- **EXERCISE AIM**: For the entries that appear below, write out the exact text and omit the pictures.

--- DATA RECORDS ---

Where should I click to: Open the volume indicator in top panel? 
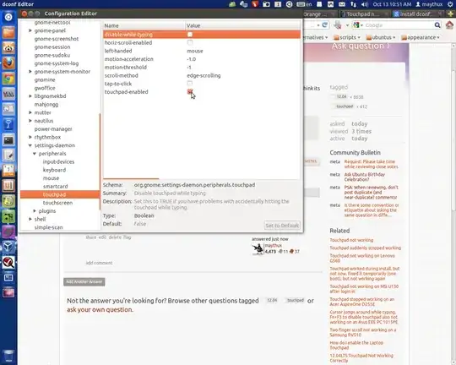tap(365, 4)
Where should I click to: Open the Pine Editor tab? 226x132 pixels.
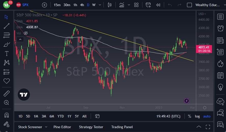point(62,127)
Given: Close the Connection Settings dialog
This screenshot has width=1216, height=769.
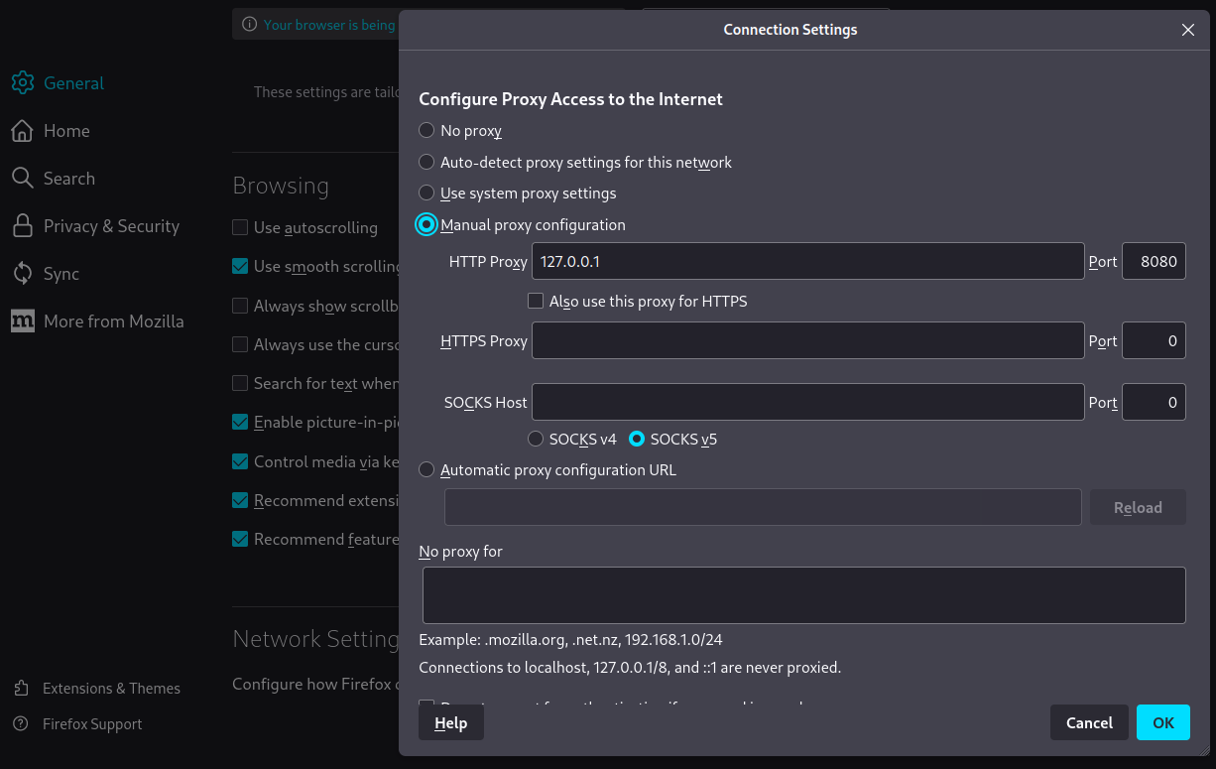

---

- **RESPONSE TO THE TASK**:
Where should I click to: Open the volume indicator in top panel? 
tap(365, 4)
Where should I click to: Open the Pine Editor tab? 226x132 pixels.
point(62,127)
Given: Close the Connection Settings dialog
This screenshot has width=1216, height=769.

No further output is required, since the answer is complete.